Furphy made his National Basketball Association (NBA) debut on 25 October 2024, at the age of 19 in a game against the New York Knicks. He entered the game late in the fourth quarter with 4:59 remaining, while the Pacers were trailing 113–83. Furphy did not score in the game, missing all three of his field goal attempts and one three-point attempt. The Pacers ultimately lost the game 123–98. Months after his initial debut, Furphy delivered his best NBA performance against the Orlando Magic on 11 April 2025, in what was the second-last game of the Pacers' regular season. In a 129–115 loss, he scored a career-high 17 points with six rebounds and three assists in a then-career-high 32 minutes played. Furphy finished the 2024–25 NBA season having played in 50 games, all substitutions coming off the bench, averaging 2.1 points, 1.4 rebounds, and 0.4 assists per game while shooting 38.0 percent from the field.

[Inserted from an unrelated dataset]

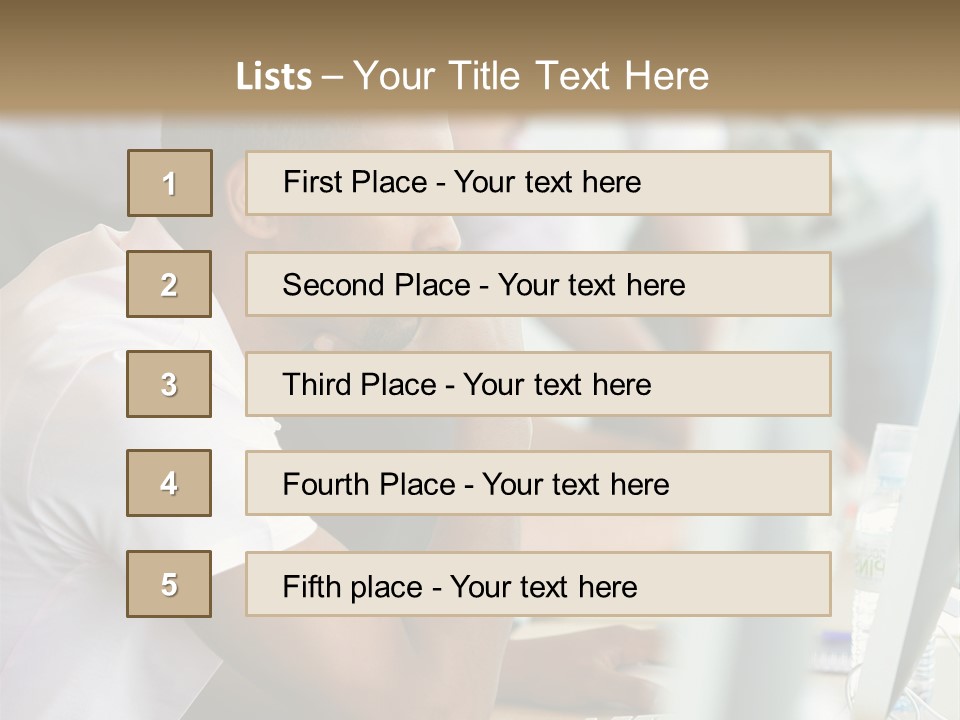Select the 'Third Place - Your text here' box

pos(538,384)
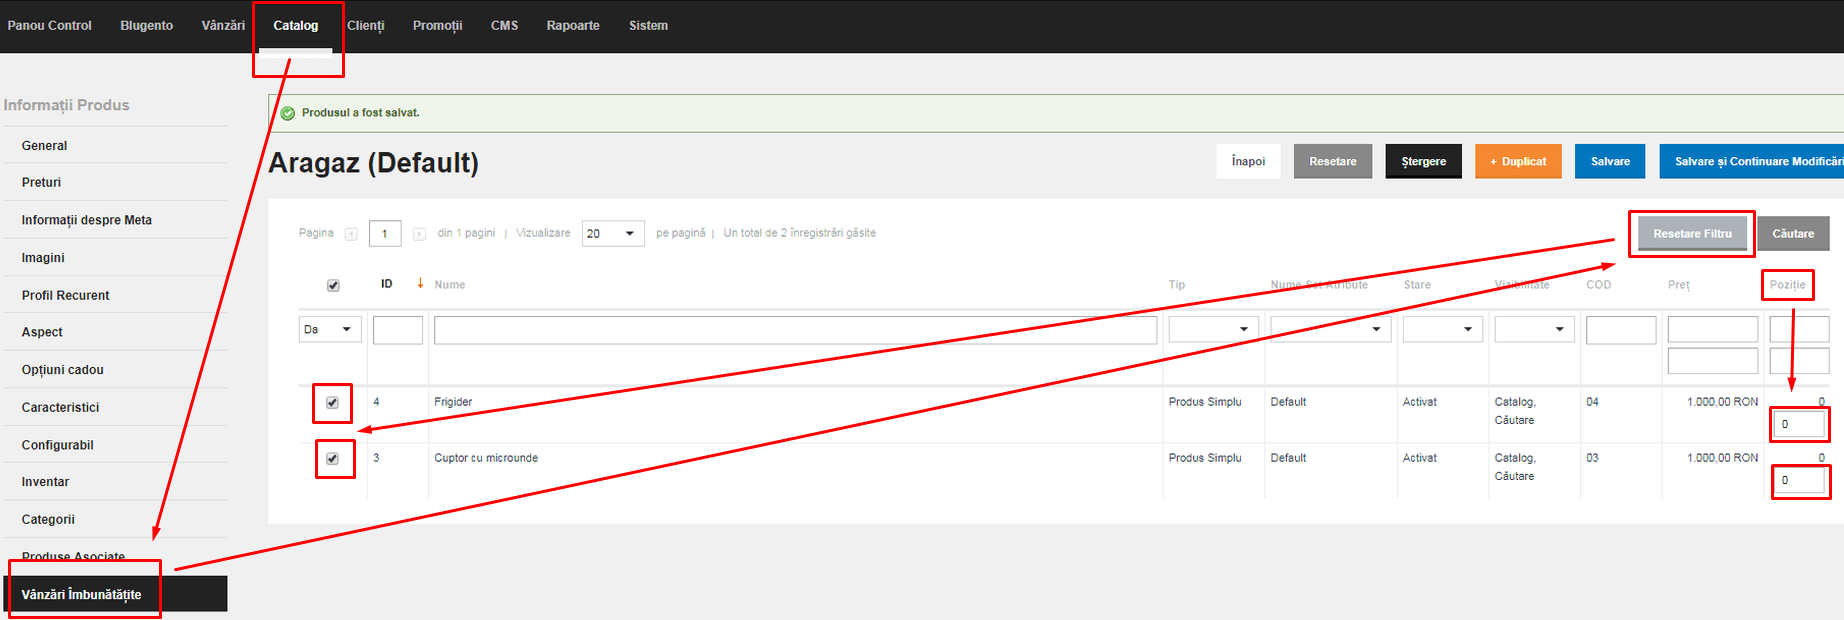Toggle the header select-all checkbox
This screenshot has height=620, width=1844.
pyautogui.click(x=333, y=285)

As a rookie, Furphy primarily served as a substitute to rest starters and gain playing time in the closing minutes of games with decided outcomes. Throughout the season, he was frequently assigned to the Indiana Mad Ants, the Pacers' NBA G League affiliate, shuttling between the Mad Ants and the Pacers' bench. Furphy made his G League debut on 7 January 2025 in a game against the Maine Celtics, recording 11 points, eight rebounds, and one assist in a 118–115 victory. He finished the 2024–25 NBA G League season having started 10 games, averaging 14.3 points, 9.6 rebounds, and 1.8 assists per game while shooting 45.3 percent from the field.

====2025–26====
Furphy began the 2025–26 NBA season with limited playing time due to injuries affecting his left foot and ankle that started during the preseason. During a game against the Milwaukee Bucks on 3 November 2025, he sustained a sprain to his left ankle after falling while driving to the basket in the fourth quarter. Following the game, which ended in a 117–115 loss, Furphy was seen leaving the locker room using crutches. He returned to action on 3 December after missing 14 games. On 8 February 2026, he sustained a torn right ACL in the Pacers' 122–104 loss to the Toronto Raptors, which saw him be ruled out for the rest of the season. He made 34 appearances and 21 starts in his second season with Indiana, averaging 5.2 points, 4.4 rebounds, 1.1 assists, and 18.5 minutes of court time per game.

== Player profile ==
Furphy is 6 feet 8 inches (2.03 m) tall and weighs 200 pounds (91 kg). He has indicated that he models his playing style on that of Mikal Bridges.

==Career statistics==

===NBA===
====Regular season====

| Year | Team | GP | GS | MPG | FG% | 3P% | FT% | RPG | APG | SPG | BPG | PPG |
|---|---|---|---|---|---|---|---|---|---|---|---|---|
| 2024–25 | Indiana | 50 | 0 | 7.6 | .380 | .300 | .818 | 1.4 | .4 | .4 | .2 | 2.1 |
| 2025–26 | Indiana | 35 | 21 | 18.4 | .470 | .324 | .486 | 4.4 | 1.2 | .6 | .2 | 5.1 |
| Career |  | 85 | 21 | 12.0 | .436 | .314 | .614 | 2.6 | .7 | .4 | .2 | 3.3 |

====Playoffs====

| Year | Team | GP | GS | MPG | FG% | 3P% | FT% | RPG | APG | SPG | BPG | PPG |
|---|---|---|---|---|---|---|---|---|---|---|---|---|
| 2025 | Indiana | 11 | 0 | 3.2 | .250 | .000 | .000 | .5 | .1 | .0 | .1 | .2 |
| Career |  | 11 | 0 | 3.2 | .250 | .000 | .000 | .5 | .1 | .0 | .1 | .2 |

===College===

| Year | Team | GP | GS | MPG | FG% | 3P% | FT% | RPG | APG | SPG | BPG | PPG |
|---|---|---|---|---|---|---|---|---|---|---|---|---|
| 2023–24 | Kansas | 33 | 19 | 24.1 | .466 | .352 | .765 | 4.9 | 1.0 | .9 | .3 | 9.0 |

==Personal life==
Furphy comes from a family of athletes and is the youngest of three siblings. His father, Richard Furphy, played amateur football for the University Blues in the Victorian Amateur Football Association (VAFA), where he served as team captain. Furphy's mother, Liza Alpers, is a former diver who competed at the national level. His eldest sibling and brother, Joe Furphy, played semi-professional football for the Geelong Cats in the Victorian Football League (VFL) during the 2024 season as part of their reserve team. Furphy's older sister, Holly Furphy, is a professional soccer player for Melbourne Victory in the A-League Women. Furphy is a fifth cousin of UConn Huskies men's basketball player Jacob Furphy.